Diego for 18F operators

Diego for 18F operators

Overview

Diego is the new application runtime system for Cloud Foundry. While initially a rewrite of the legacy runtime (DEA) in golang, it has evolved into a container management solution, separate from but in practice integrated with Cloud Foundry. Note the name “Diego” was originally “DEAgo”, a portmanteau of the legacy runtime, DEA, and the new implementation language, go (golang).

See the Diego Architecture document for a short overview. More detail can be found in the Diego BOSH Release and Diego Design Notes repositories.

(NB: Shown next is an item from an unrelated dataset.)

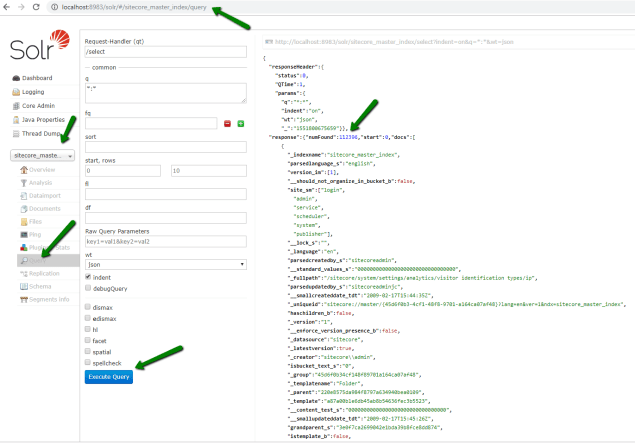Screen dimensions: 635x445
Task: Open the Solr Dashboard page
Action: click(38, 77)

For those familiar with the legacy runtime, understanding the differences between it and Diego may be helpful.

Best Practices

Rotate the data store encryption key often. See https://github.com/cloudfoundry/diego-release/blob/master/docs/data-store-encryption.md

Misc. Notes

Network Provisioning

Diego uses a network in each AZ, separate from the CF networks, and an ELB to service SSH traffic. The networks, ELB, and associated security group are created and maintained with Terraform as part of the terraform-provision pipeline.

Manifest Generation and Deployment

We make use of the standard, recommended manifest generation technique (cf-release/scripts/generate-deployment-manifest) and afterwards use spiff to add on 18F-specific releases and properties. This allows us to avoid closely tracking the diego-release repository’s stubs and generation script. We trust the diego-release script to generate a proper and sane manifest for any given release, taking into account any job additions or changes.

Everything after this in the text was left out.